Obituary: Dick Bruna
Dick Bruna, who died aged 89, wrote and illustrated over two hundred picture books in addition to devising many book covers and posters. The adventures of his most famous character Miffy, a small female rabbit dressed in human clothes, were translated into forty languages with total book sales exceeding 85 million copies.
Bruna started drawing from an early age, designing covers for his school newspaper. Having kept rabbits as a boy, he had a soft spot for these animals that had also provided his family with much needed food during the war. In 1955, he told his oldest son Sierk a series of stories about the white rabbit. Drawing the same rabbit as well, Bruna decided to fuse story and illustration into a picture book called Nijntje. This childish mispronunciation in Dutch of the phrase ‘little rabbit’ was translated in 1970 by Olive Stone into the name Miffy.
Always outlined with a thick black line, staring straight at the reader and accompanied on each opposite page by four lines of text, Miffy did not prove an instant success. Parents found the little books with their abundant use of white space and no sense of perspective too simple. The six different primary colours Bruna limited himself to also seemed over-bright. But infants thought differently. With each mini-adventure conveyed in only twelve pages and covering ordinary events such as visits to grandparents, making a snowman or going to school, here were stories easy to recognise from real life. Miffy’s static presence and narrow range of expressions, limited by a face that consisted only of a diagonal cross for a mouth and two dots for eyes, meant that infants – freed from other distracting detail – quickly came to understand what she was feeling. The books themselves, measuring only 16x16cm, were also easy for young hands to grasp.
Not everyone was enchanted. Dutch librarians declined to recommend his twelve picture versions of Hop o’-My-Thumb and Cinderella on the grounds that these complex, rich stories should never be simplified down to such a basic level of illustration and text. But Miffy herself proved unstoppable, both in books and later as a brand, where she featured on over 10,000 products, although Bruna vetoed suggestions that she should also appear on toy guns and racing cars. Later Miffy stories also partially answered criticisms of previous sentimentality by taking on tougher themes to do with race and disability.
Taking an average of three months over each title, Bruna would produce hundreds of sketches until he was satisfied. Years were also spent finding just the right shades of the reds, blues, greens and yellows that make up the bulk of his effects. Those he finally settled on are now known as Bruna colours. First painting his character in outline with a specially trimmed paintbrush, he would then cut out coloured paper shapes to make up their clothes and supply backgrounds. There was then the long process of trial and error until he was convinced that he had got every expression right for its part in the story. If Miffy is sad, she may be allowed one tear, but in general the skill in getting over her emotions using the minimum of detail is one that Bruna managed to perfection.
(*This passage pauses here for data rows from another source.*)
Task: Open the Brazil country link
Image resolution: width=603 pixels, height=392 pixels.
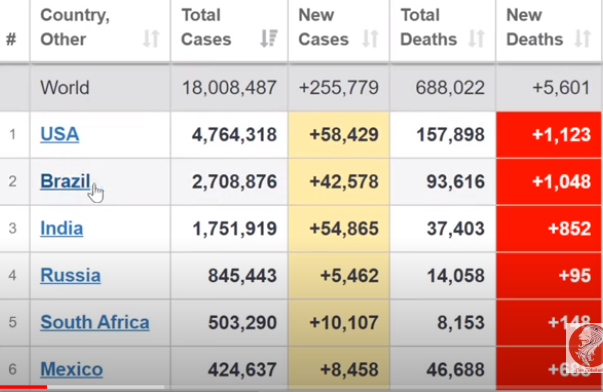Action: 65,181
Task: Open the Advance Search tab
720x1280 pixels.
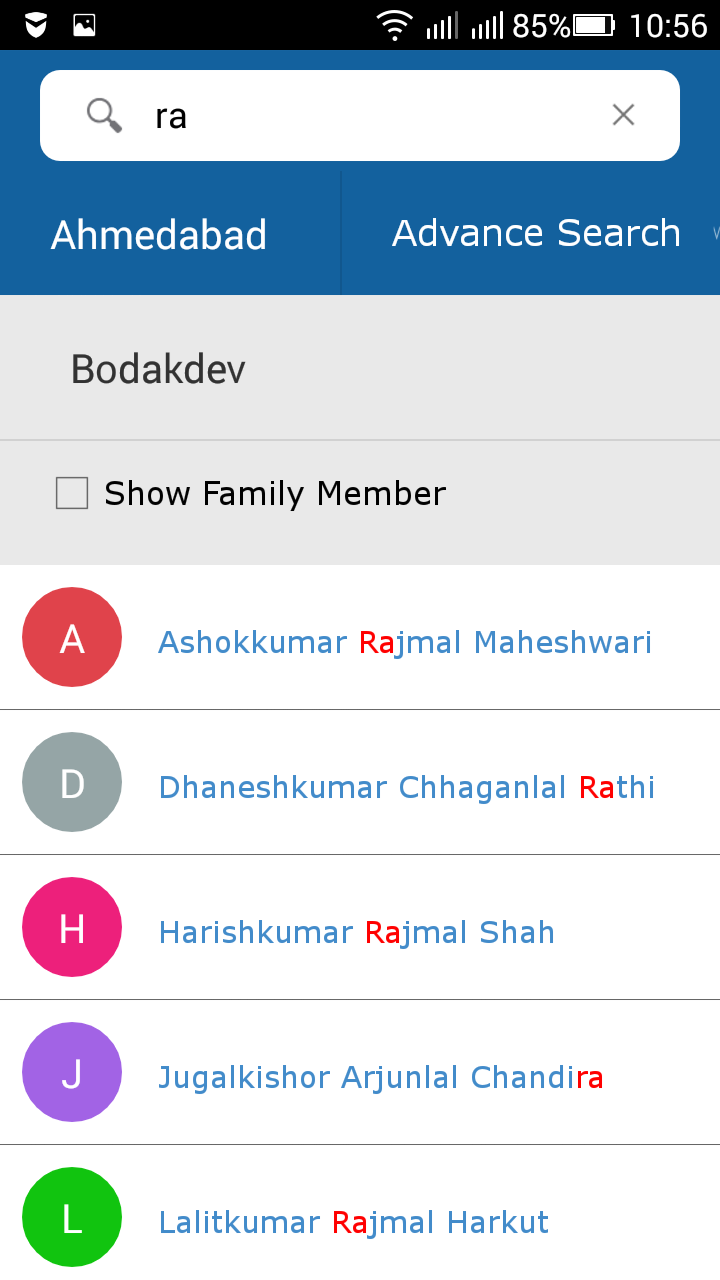Action: coord(536,233)
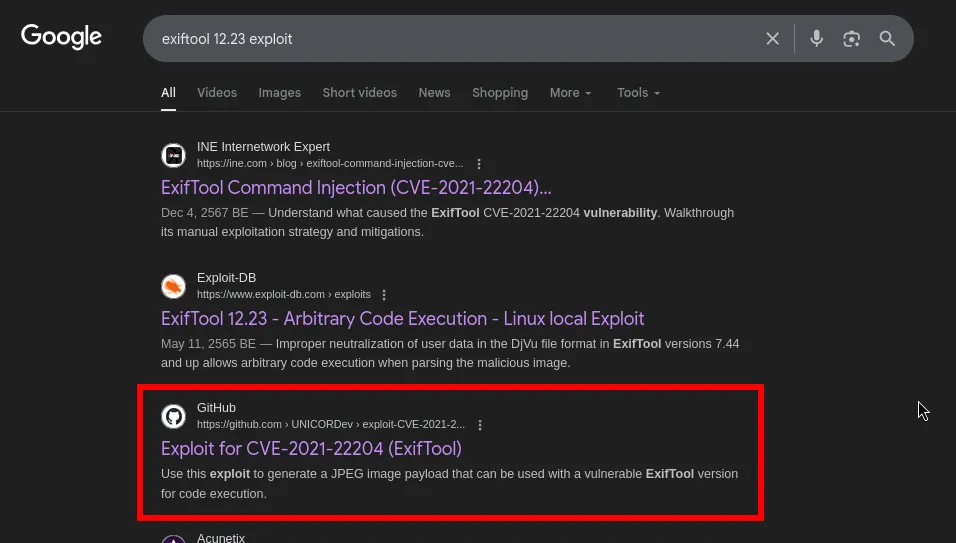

Knighted by Queen Beatrix in 1993, he lived to see a statue to Miffy erected in Utrecht. This was joined in 2006 by the Dick Bruna Huis, a permanent exhibition of the artist’s best work housed opposite the town’s Centraal Museum. Cycling seven days a week from the house he had lived in for forty years to his studio in Utrecht every morning until he was over eighty, he remained a universally popular local figure. Modest, unfailingly hospitable to his fans, he combined being one of Holland’s principal exports with an unassuming charm of manner that stayed with him to the last.
Nicholas Tucker is honorary senior lecturer in Cultural and Community Studies at Sussex University.